How do you know when somebody is dead?
Until measuring heart beats became common in the 1900s, doctors debated the best way to determine death. Some would subject the body to extreme pain to test for a reaction –– this might include slicing the the feet with razors or jamming needles underneath the toenails. But the most common method involved observing putrefaction. Bodies were left for days or weeks until signs of decay set in. As noxious odors would permeate the room, a person would be declared officially dead. This practice was so prevalent that in the 19th century Europeans could pay to have their loved ones body stored in a “waiting mortuary,” where corpses would be watched over until the telltale signs of decay set in.
This general uncertainty around when a body was “officially dead,” coupled with a Western cultural desire to bury bodies promptly, led to a paranoia that someone might accidentally be buried alive. And there are a few (only a few) documented cases of just that –– seemingly dead people coming back to life hours or days later.
Enter the “Life-Preserving Coffin (In Doubtful Cases of Actual Death),” an invention designed to prevent the burial of a living person.
The Life-Preserving Coffin, patented in 1843 by American musical instrument manufacturer Christian Eisenbrandt, is based on a series of springs and levers. The slightest movement from within would cause the coffin to burst open. As Eisenbrandt wrote in his patent: “Any one who may not really have departed this life may by the slightest motion … cause the instantaneous opening of the coffin-lid.” The person could escape unharmed! Or, in the words of the coffin’s advertisement: “[This] circumstance … entirely relieves the confinement of the body, and thus removes all uneasiness of premature interment from the minds of anxious friends and relatives!” (Obviously, this only works if the coffin is stored in a mortuary for a few days before burial, just to confirm death.)

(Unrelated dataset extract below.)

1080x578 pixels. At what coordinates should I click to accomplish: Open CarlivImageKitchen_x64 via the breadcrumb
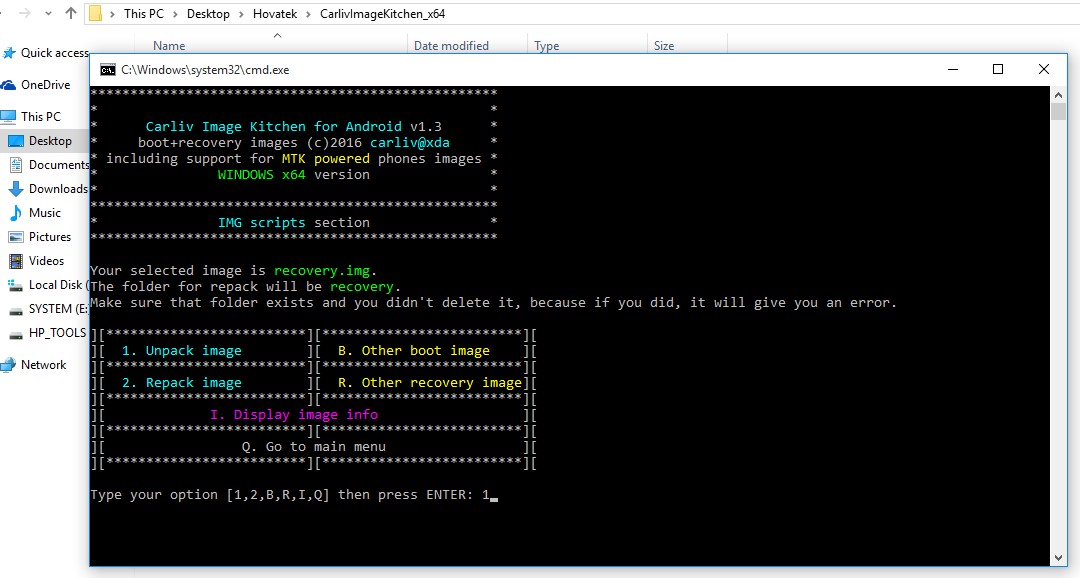pos(384,14)
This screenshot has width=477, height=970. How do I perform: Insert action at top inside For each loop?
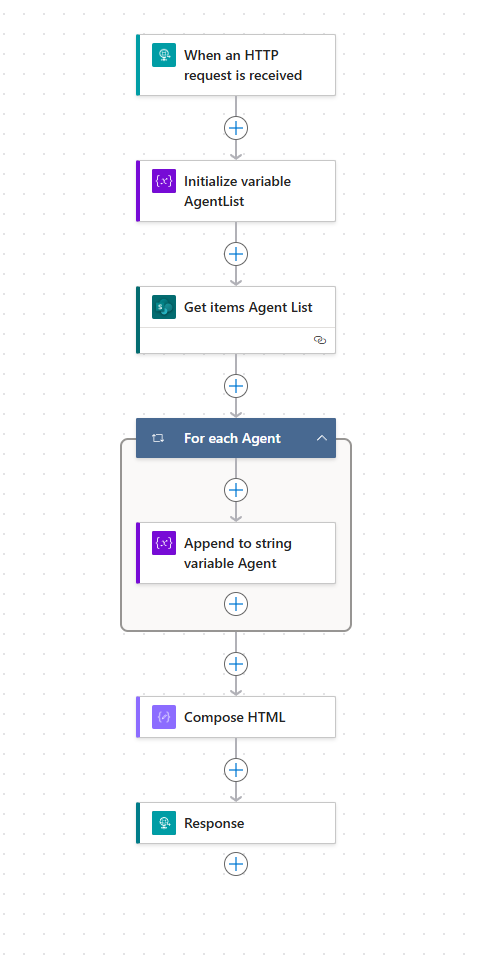[x=236, y=490]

The coffin’s advertisement goes on to say: “As most physiologists have agreed that there is no one certain sign of death, great difficulty must arise in distinguishing between a living and a dead body. … In consequence of the difficulty of establishing any positive, unerring signs of death, many individuals have been consigned to the grave before they were actually dead, is a truth too well tested to admit.”
This coffin stems from a confluence of a culture that feared death and a medical practice that hadn’t fully defined death. It seizes upon a paranoia around being accidentally declared dead –– a paranoia that has since dissipated as medical advances have allowed physicians to declare, with ever-increasing certainty, when a person is actually dead.

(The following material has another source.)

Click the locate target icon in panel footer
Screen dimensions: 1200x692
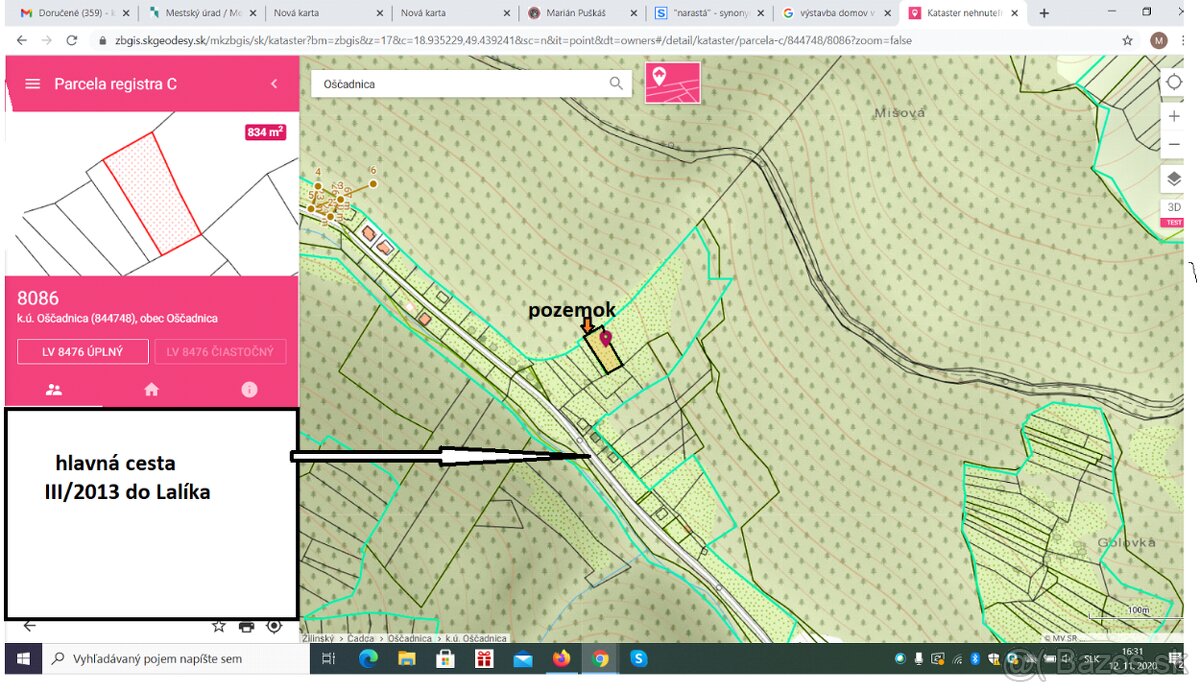(274, 627)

But even so, declaring death isn’t that simple. Today, for instance, physicians debate what constitutes “brain dead.” This sort of neurological death –– in which a person will never regain consciousness or be able to breathe without support –– is much trickier to define than physical death. In an ethics conversation on the topic in 2017, Johns Hopkins neurological care specialist Adam Schiavi said: “Most people have this notion that you’re recognizably alive and then you’re recognizably dead. However, what’s happened is that our technological ability to sustain life has moved faster than our moral capacity to deal with the implications.” Medical advances that once made it easier to define death are now complicating the line between living and dead.
Death is never as simple or clearcut as we might think. Just ask a vampire on this spooky Halloween evening… 🧛
Notes.
This post is inspired by this tweet from the National Archives, which I saw this morning.
The patent for the Life-Preserving Coffin is here.
A lot of the information cited is sourced from this advertisement for the patent.
Miranda Fortenberry’s paper on the coffin and Mary Roach’s wonderful book Stiff served as helpful references. If you haven’t read Stiff, you should –– it’s excellent.
The full JHU panel can be seen here.